Saturday, March 26, 2011

NATO airstrike kills civilians in Afghanistan


A NATO airstrike on two vehicles believed to be carrying Taliban fighters in southern Afghanistan accidentally killed and wounded an unspecified number of civilians, coalition forces said Saturday.
The international alliance said it was investigating the strike, which occurred on Friday in the Naw Zad district of Helmand province. The helicopter airstrike followed intelligence reports that suggested a Taliban leader and his associates were in the vehicles, NATO said.
In the aftermath of the strike, coalition troops found bodies of civilians in the wreckage, NATO said. It did not released the number of the dead and wounded.

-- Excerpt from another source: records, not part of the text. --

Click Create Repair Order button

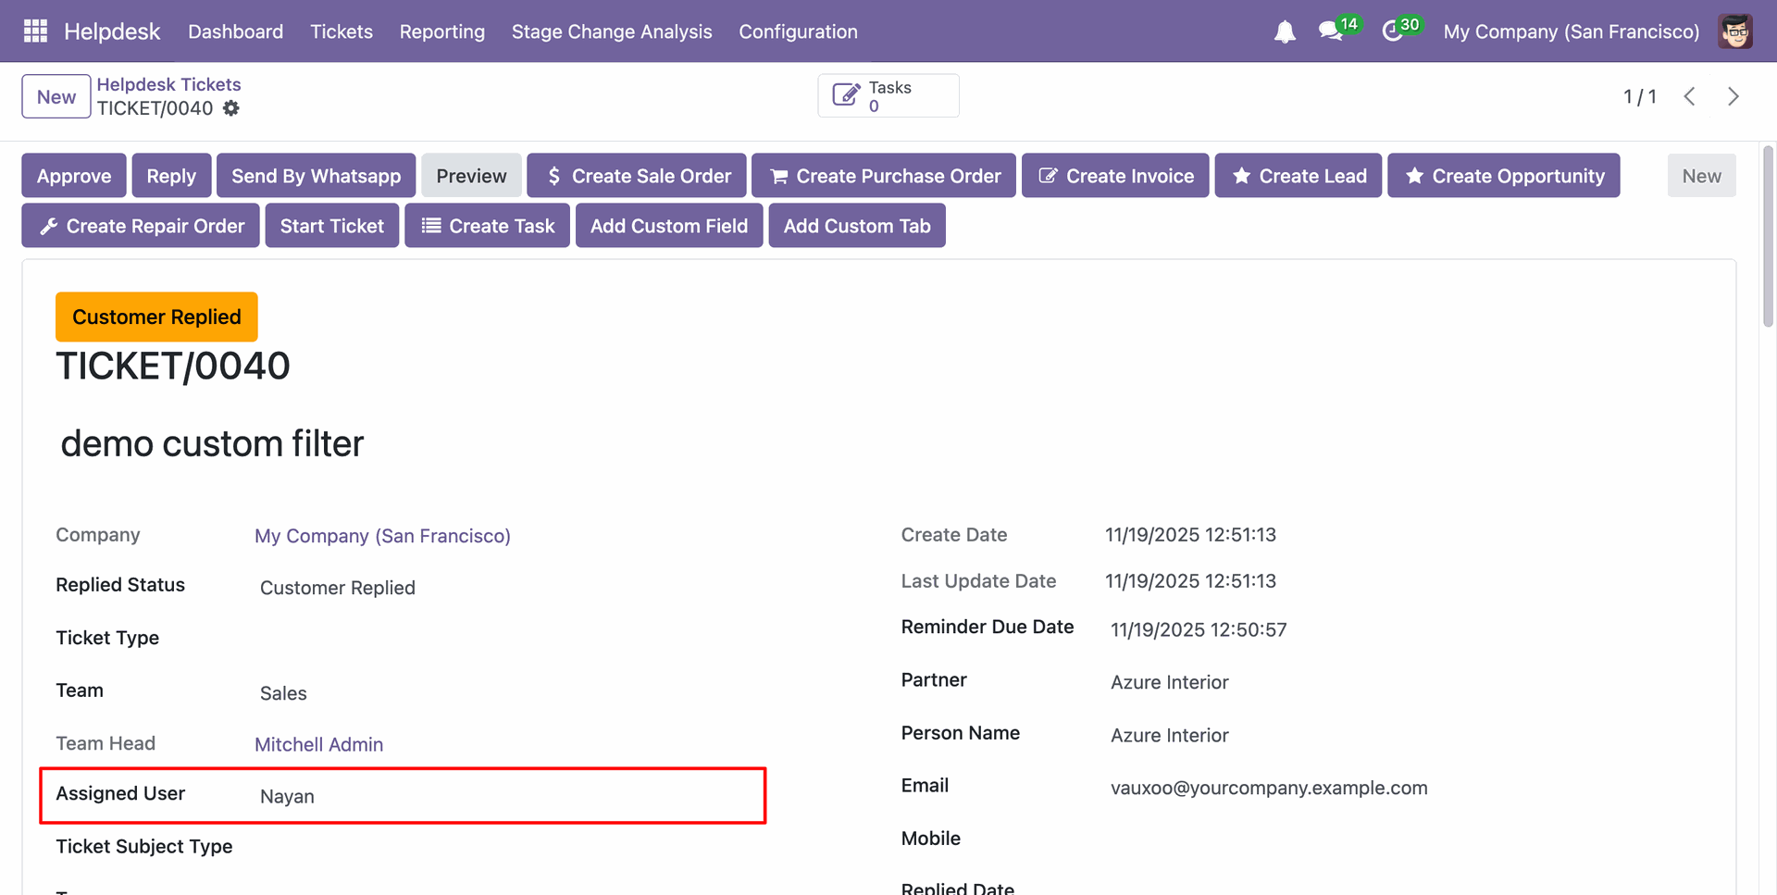point(141,226)
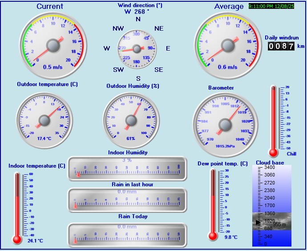Click the Rain Today linear gauge
307x251 pixels.
point(127,235)
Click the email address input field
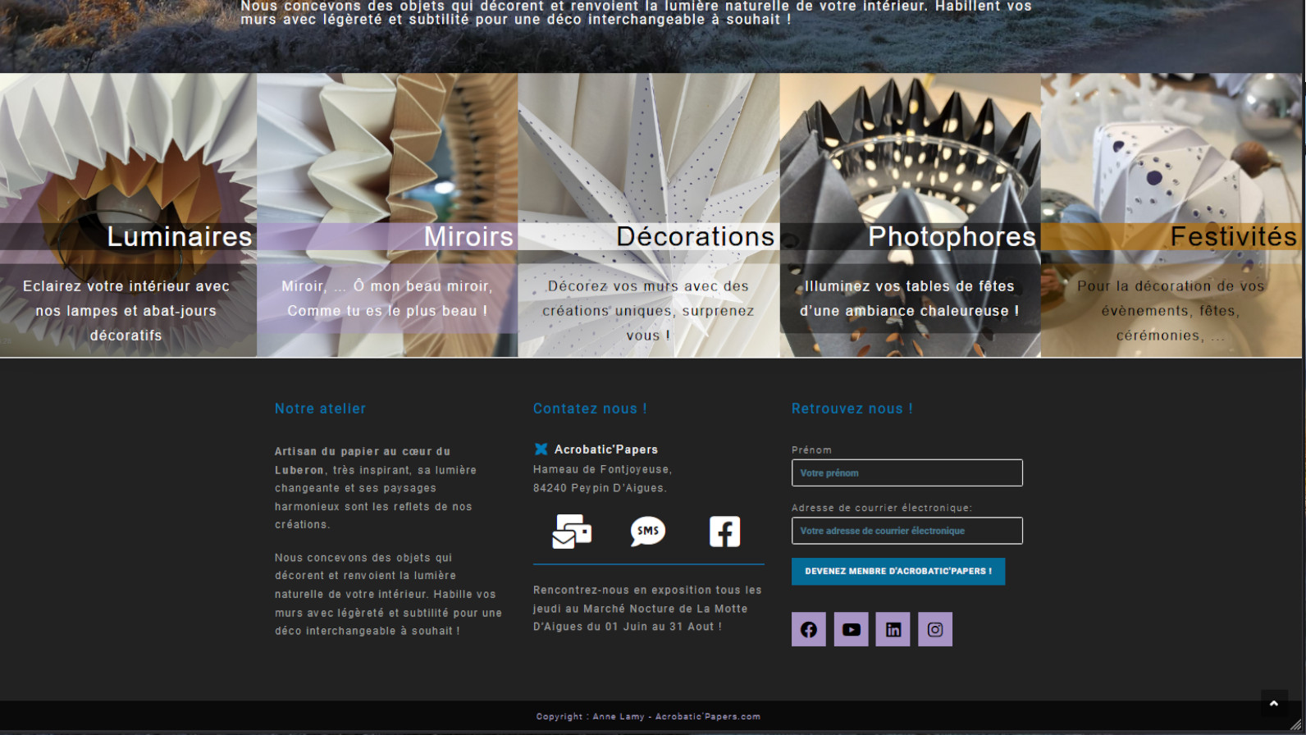1306x735 pixels. click(x=906, y=531)
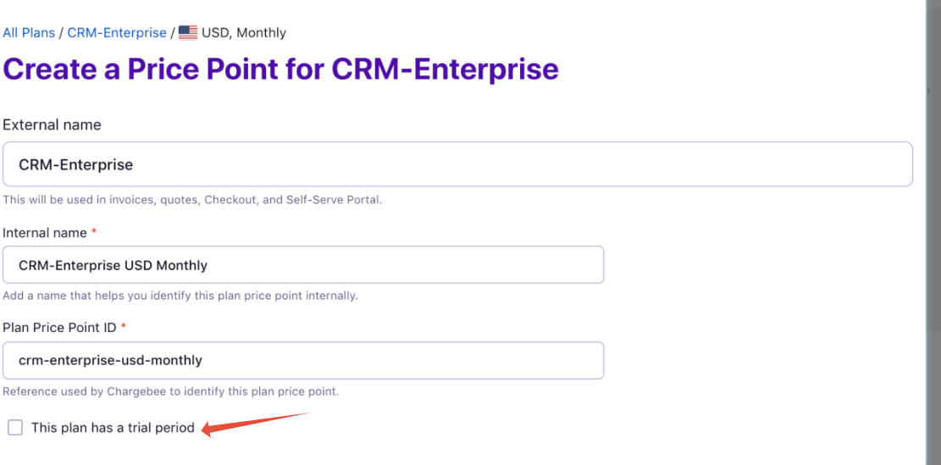This screenshot has width=941, height=465.
Task: Select the 'USD, Monthly' breadcrumb text
Action: [x=244, y=33]
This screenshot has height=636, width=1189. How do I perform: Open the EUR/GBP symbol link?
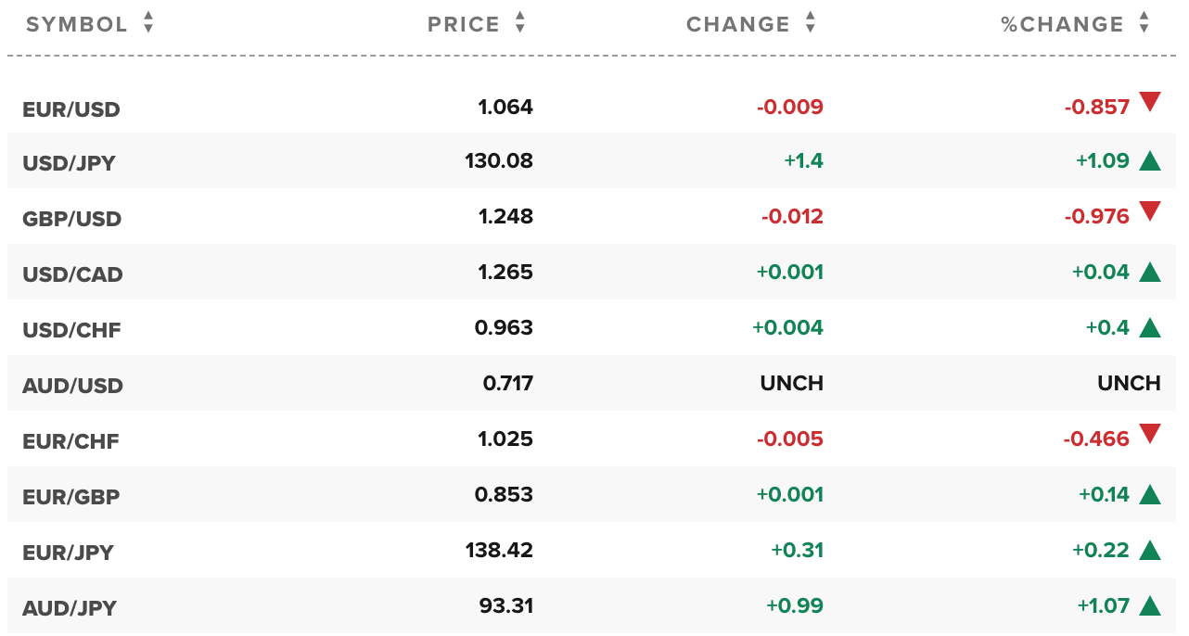pos(71,497)
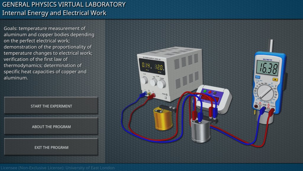Click the power supply current knob
The width and height of the screenshot is (303, 171).
pos(145,80)
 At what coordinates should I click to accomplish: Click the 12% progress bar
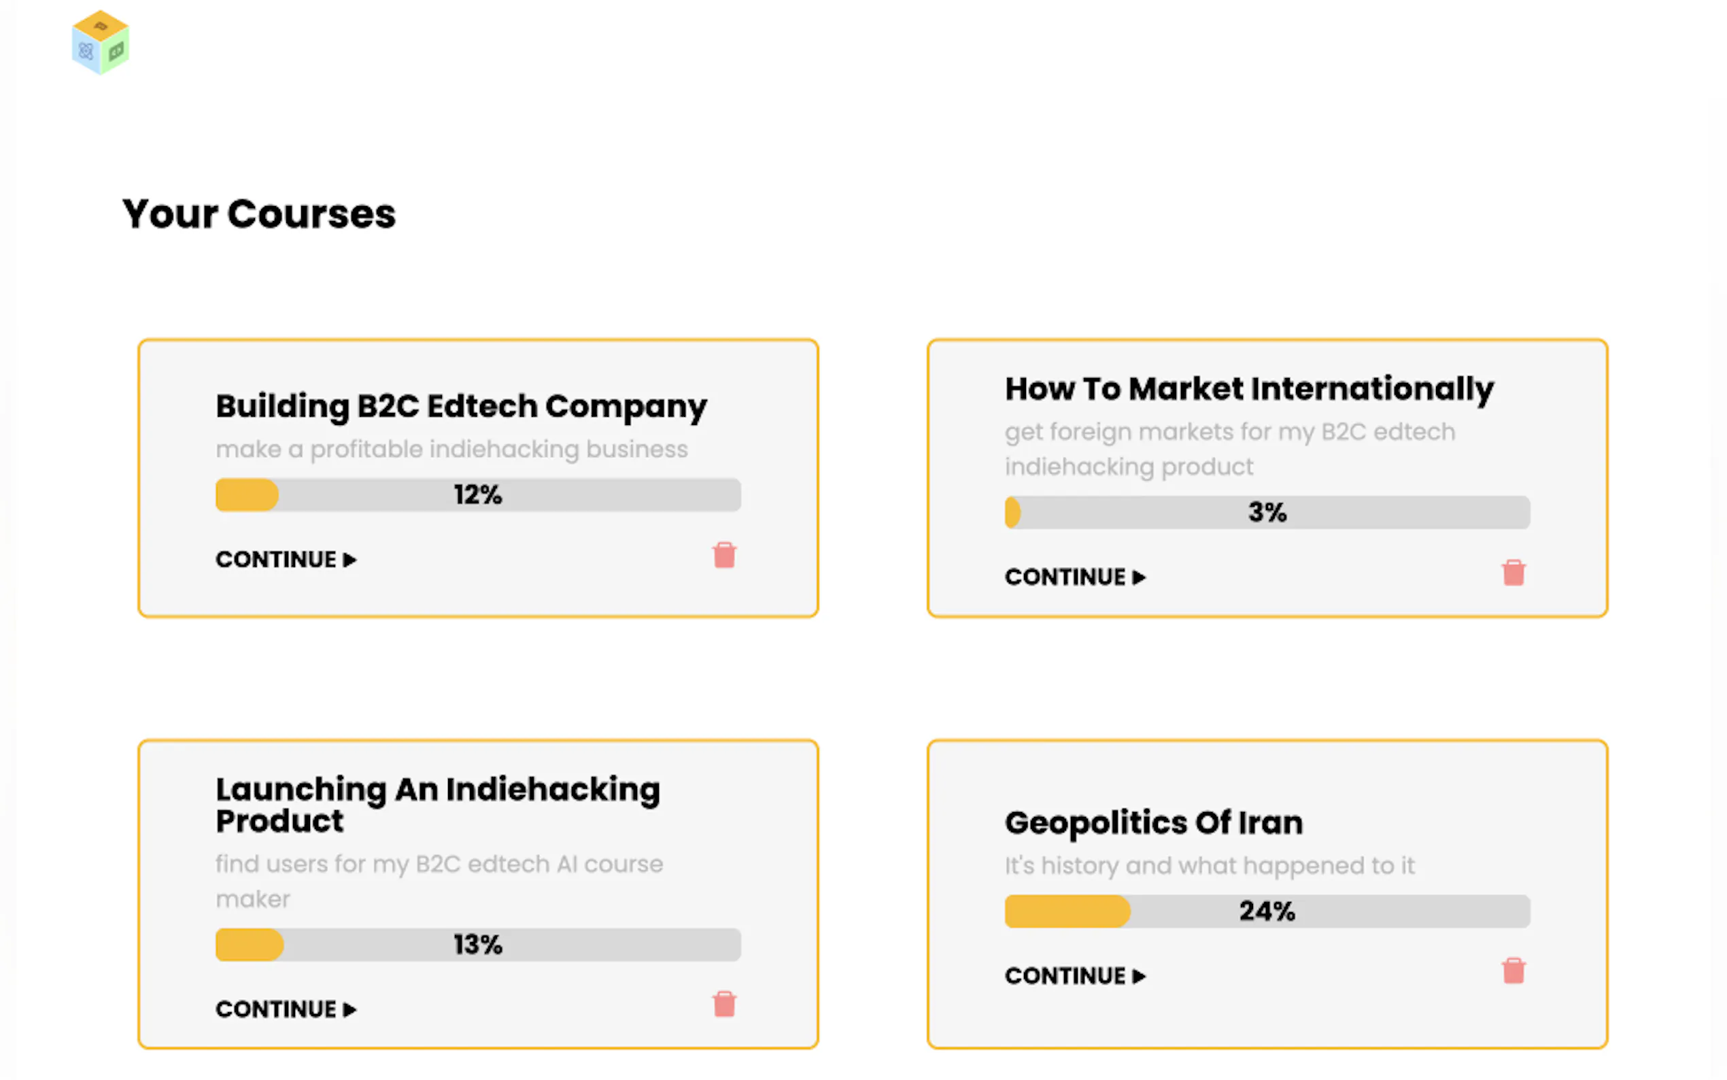[478, 495]
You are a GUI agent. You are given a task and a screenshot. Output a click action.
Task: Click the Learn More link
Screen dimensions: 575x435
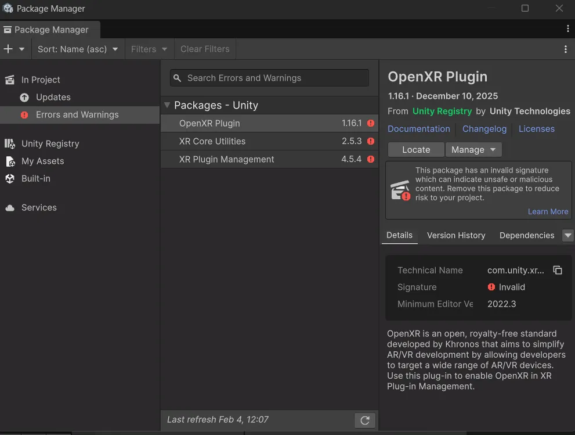pos(548,211)
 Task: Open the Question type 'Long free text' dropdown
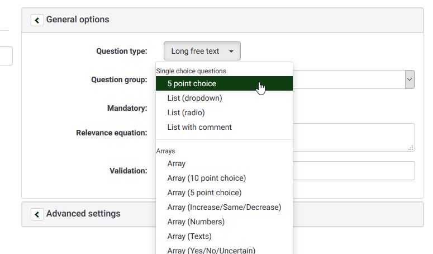coord(202,51)
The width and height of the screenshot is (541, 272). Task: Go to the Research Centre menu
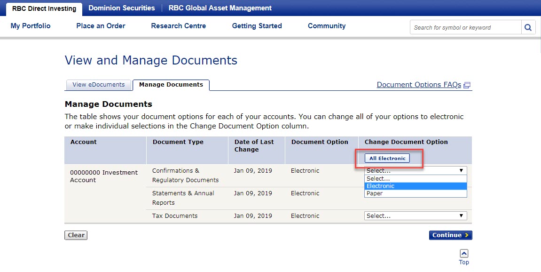(x=179, y=26)
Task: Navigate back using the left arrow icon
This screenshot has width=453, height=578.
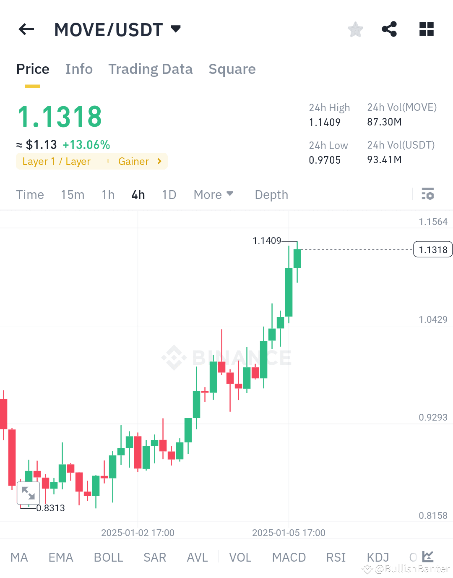Action: coord(26,29)
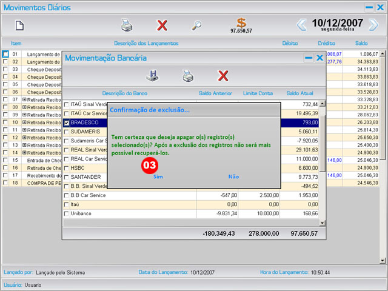Image resolution: width=388 pixels, height=291 pixels.
Task: Expand item 07 Retirada Recibo entry
Action: point(24,99)
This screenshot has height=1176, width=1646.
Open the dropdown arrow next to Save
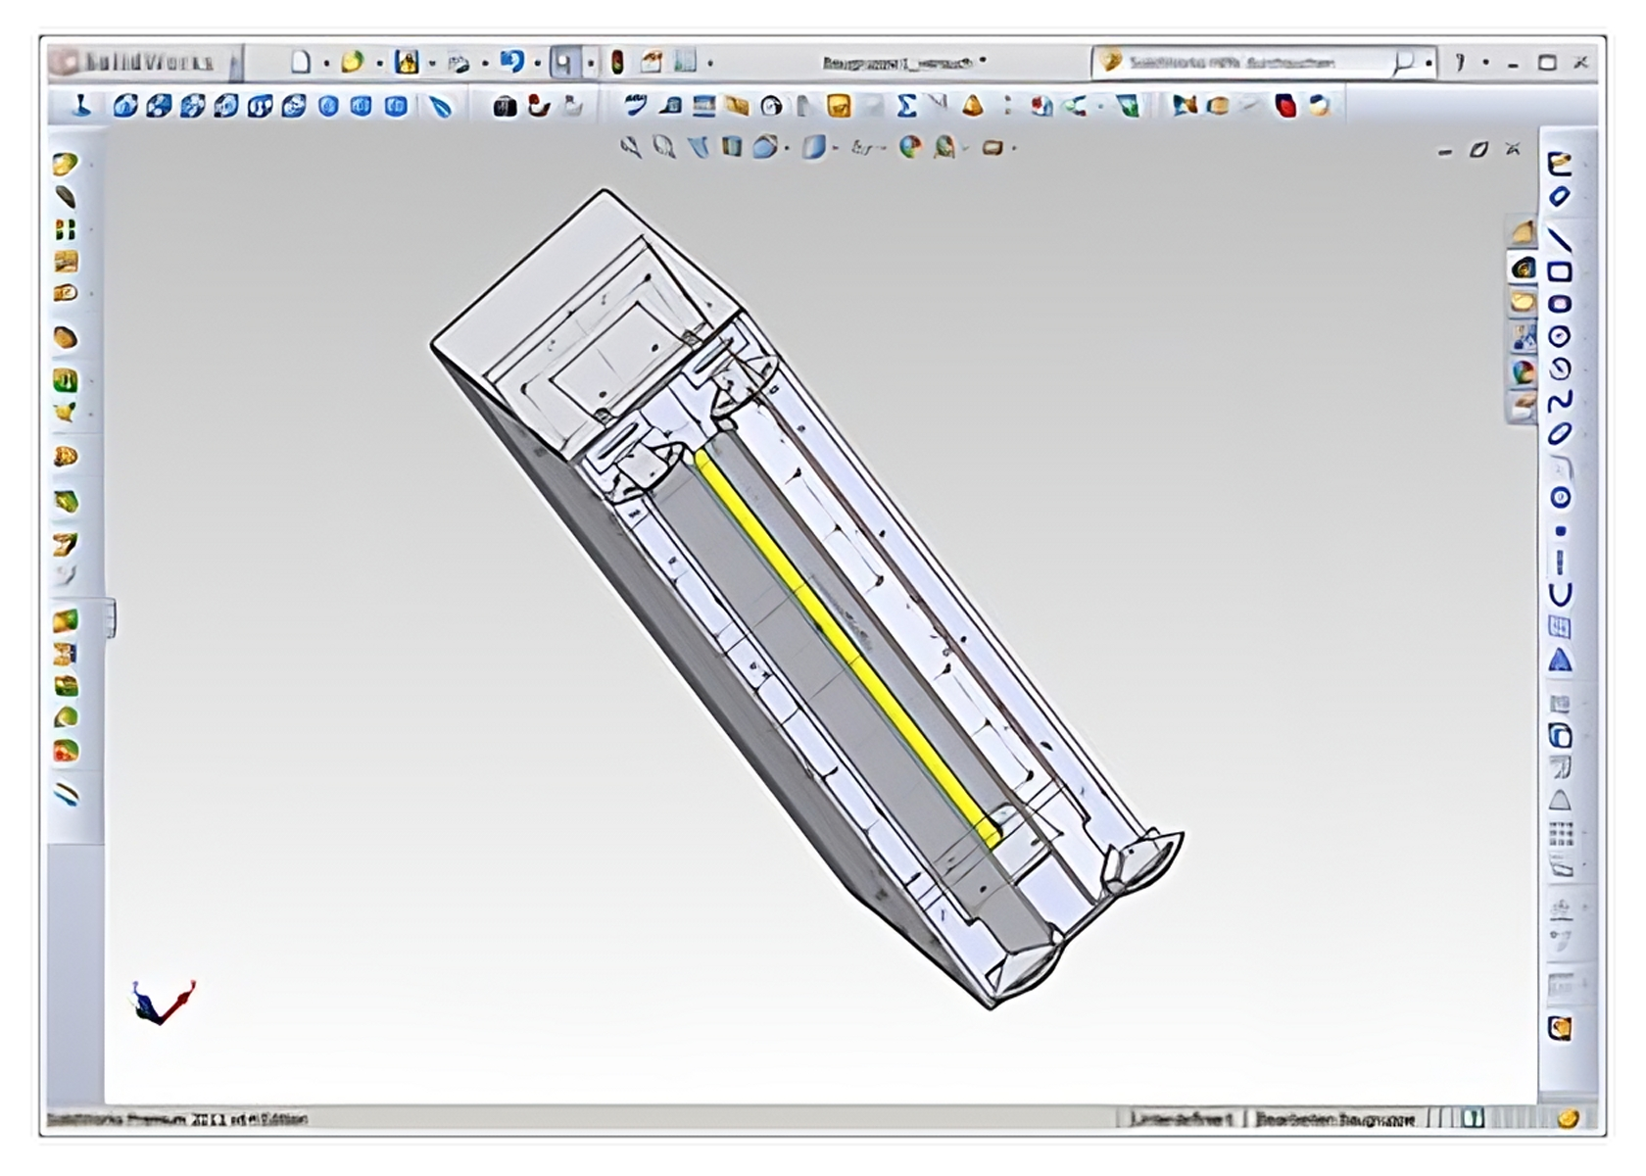432,64
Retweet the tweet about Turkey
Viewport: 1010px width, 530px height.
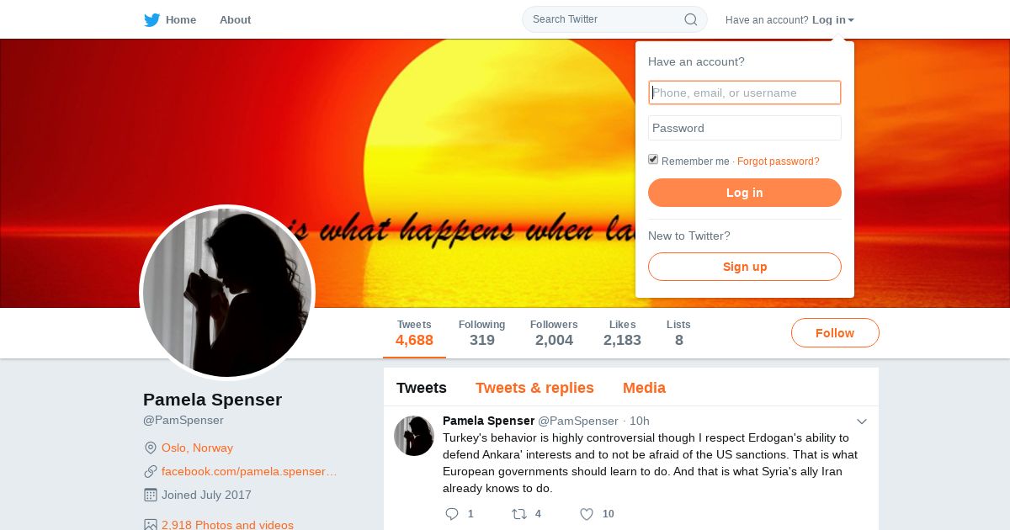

The deaths came only two days after the international coalition accidentally killed two civilians in the eastern province of Khost. The two were walking near a car with suspected insurgents and were not seen until after a NATO helicopter gunship launched Wednesday's strike, NATO said.
A recent U.N. report has said that at least 2,777 civilians were killed in Afghanistan in 2010. About three-quarters of those deaths were blamed on the insurgency. However, Afghan leaders say the number of civilian deaths attributed to NATO is too high.
At least four other people were killed in three separate attacks in southern Afghanistan on Friday, including a child, a NATO soldier, and two civilians on a motorcycle.
The child was killed in a bomb attack outside the home of a high-ranking Afghan border police officer in Kandahar province, according to the Afghan interior ministry. The bomber himself was injured in the attack and is in critical condition, Afghan police said. Four other people were also wounded in the explosion, police said.
A coalition soldier died following an insurgent attack in southern Afghanistan, NATO announced. The international force provided no other details about the casualty, pending notification of next of kin.
The death brings to 26 of NATO service members who have died so far this month in Afghanistan.
Also on Friday, two civilians riding on a motorcycle were killed by a roadside explosive in the southern province of Zabul.
Suicide attacks and improvised explosive devices killed at least 1,141 Afghan civilians in the conflict in 2010, according to the U.N.
International troops have been attempting to pacify the restive south of the country, the heartland of the Taliban, and have been met with fierce resistance.
Germany's Defense Minister Thomas de Maiziere visited Afghanistan on Saturday, his first trip to the battleground since taking the job this month. German lawmakers Friday endorsed sending up to 300 crew members to man surveillance planes in Afghanistan — a move meant to take pressure off NATO allies enforcing a no-fly zone over Libya.
De Maiziere and his Afghan counterpart, Abdul Rahim Wardak, discussed Kabul's recent announcement that Afghan security forces would take the lead in seven areas across the nation from July.
The German minister said that as the process develops, "the role of the international forces will change to mentoring and supporting" Afghan troops, would gradually allow the "thinning out (of foreign forces) and then one day, I hope, their safe return home with full satisfaction of mission accomplished."
Afghan President Hamid Karzai, who traveled on Saturday to Iran for a Persian New Year's ceremony, wants his security forces to be in charge throughout the country by the end of 2014.